== Brano ==
———

Si trasferisce a Roma dove conoscerà la moglie Manuela (la “ragazzetta” de “Il male oscuro”) da cui avrà una figlia, Antonia, nel 1954. Nel frattempo tenta di pubblicare altro ma non ci riesce e cade in una “nevrosi d’angoscia” che segnerà la sua esistenza. Riesce in seguito a pubblicare per Garzanti nel 1955 “Guerra in camicia nera”. Ma la vera svolta per lui l’avrà quando andrà in terapia psicanalitica da Nicola Perrotti. Si trattò di una esperienza illuminante che viene raccontata nel suo romanzo più famoso, “Il male oscuro”, del 1964. In una sola settimana il libro vince il premio Viareggio e il Campiello. Nel frattempo acquista un terreno a Capo Vaticano, in Calabria, in cui si trasferirà in seguito. Lavora alacremente per mantenersi a sceneggiature cinematografiche tra le quali, la più importante, è quella del film “Anonimo veneziano” del 1970 diretto da Enrico Maria Salerno.

———

== Attività da svolgere ==
**a)** Secondo il brano sulla vita dello scrittore, quali due premi vince "Il male oscuro" nell'arco di una sola settimana?
**b)** Scrivi il seguito del brano sulla vita dello scrittore, riprendendo subito dopo l'ultima frase riportata.
Il materiale riportato di seguito non ha alcun legame con il brano.

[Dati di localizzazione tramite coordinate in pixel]
———

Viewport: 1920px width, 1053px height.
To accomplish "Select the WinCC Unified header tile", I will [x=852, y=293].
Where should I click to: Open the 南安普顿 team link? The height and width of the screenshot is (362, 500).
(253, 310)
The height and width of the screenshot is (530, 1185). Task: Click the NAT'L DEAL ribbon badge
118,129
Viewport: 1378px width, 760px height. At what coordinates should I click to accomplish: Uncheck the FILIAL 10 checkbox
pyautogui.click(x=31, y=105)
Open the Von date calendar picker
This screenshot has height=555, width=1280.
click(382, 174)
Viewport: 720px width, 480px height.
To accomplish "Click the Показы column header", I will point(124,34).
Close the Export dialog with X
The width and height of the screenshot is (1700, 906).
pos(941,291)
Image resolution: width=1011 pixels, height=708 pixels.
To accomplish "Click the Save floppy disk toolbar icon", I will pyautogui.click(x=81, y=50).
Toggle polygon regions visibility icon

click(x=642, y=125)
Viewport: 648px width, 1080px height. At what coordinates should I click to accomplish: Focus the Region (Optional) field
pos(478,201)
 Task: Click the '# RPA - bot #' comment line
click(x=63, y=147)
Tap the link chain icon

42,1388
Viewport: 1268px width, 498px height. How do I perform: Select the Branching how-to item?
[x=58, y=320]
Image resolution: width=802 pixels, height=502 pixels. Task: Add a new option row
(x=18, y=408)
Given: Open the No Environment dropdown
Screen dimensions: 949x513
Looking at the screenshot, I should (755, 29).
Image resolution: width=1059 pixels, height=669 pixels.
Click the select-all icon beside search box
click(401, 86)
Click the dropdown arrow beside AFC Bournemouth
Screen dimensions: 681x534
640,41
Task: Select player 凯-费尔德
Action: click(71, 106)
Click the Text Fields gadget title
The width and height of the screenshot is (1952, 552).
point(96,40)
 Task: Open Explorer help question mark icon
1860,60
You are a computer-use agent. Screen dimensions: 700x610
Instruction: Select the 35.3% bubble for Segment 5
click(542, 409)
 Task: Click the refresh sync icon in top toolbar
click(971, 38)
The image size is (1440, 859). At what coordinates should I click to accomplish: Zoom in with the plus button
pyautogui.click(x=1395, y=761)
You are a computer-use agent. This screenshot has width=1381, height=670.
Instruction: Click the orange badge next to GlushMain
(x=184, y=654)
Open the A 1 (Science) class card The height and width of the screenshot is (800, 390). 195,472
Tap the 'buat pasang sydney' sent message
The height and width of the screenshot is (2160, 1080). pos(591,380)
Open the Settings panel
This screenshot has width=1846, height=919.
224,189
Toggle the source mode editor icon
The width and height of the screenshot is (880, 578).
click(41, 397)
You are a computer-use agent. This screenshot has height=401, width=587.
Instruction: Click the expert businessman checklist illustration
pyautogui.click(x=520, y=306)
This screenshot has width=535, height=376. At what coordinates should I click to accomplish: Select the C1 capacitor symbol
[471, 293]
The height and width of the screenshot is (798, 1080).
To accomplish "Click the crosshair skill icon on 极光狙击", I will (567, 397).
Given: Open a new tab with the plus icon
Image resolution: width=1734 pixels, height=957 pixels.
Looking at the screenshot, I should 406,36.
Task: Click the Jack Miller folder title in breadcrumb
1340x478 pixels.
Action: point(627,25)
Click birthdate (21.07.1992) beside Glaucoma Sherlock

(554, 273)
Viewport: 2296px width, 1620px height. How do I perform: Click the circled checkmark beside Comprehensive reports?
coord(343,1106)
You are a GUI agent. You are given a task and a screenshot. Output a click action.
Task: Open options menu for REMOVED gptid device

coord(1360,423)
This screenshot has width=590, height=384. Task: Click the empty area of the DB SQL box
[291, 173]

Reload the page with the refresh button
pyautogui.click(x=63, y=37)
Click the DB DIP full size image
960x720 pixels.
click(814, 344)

———

== Risultati per attività ==
**a)** Il premio Viareggio e il Campiello.

**b)**
Nel 1974 pubblica da Rusconi “Oh, Serafina!”, vincendo il premio Bancarella e da cui fu tratto poi anche un film nel 1976 diretto da Alberto Lattuada. “Il male oscuro”, dicevamo, è il suo capolavoro caratterizzato da una tecnica particolarissima che si chiama “flusso di coscienza”. Lo stile letterario è infatti composto da raffiche di lunghissimi periodi quasi senza punteggiatura che stanno a rappresentare l’ansia dello scrittore per il suo stato psicologico. Si tratta della sua lotta contro la figura del “Padre” (da poco scomparso) psicanaliticamente inteso. Il romanzo ebbe un successo incredibile. Si tratta di una delle prime opere -se si eccettuano quelle di Italo Svevo- in cui viene narrata l’esperienza psicanalitica che stava affermandosi anche in Italia. È uno stile nevrotico il suo, ma di quella nevrosi che essendo dilagata nel secondo dopoguerra anche da noi, fa sentire il lettore partecipe e molto coinvolto. Il romanzo è anche condito e intessuto di una formidabile substrato ironico che rende godibile anche le situazioni più complesse.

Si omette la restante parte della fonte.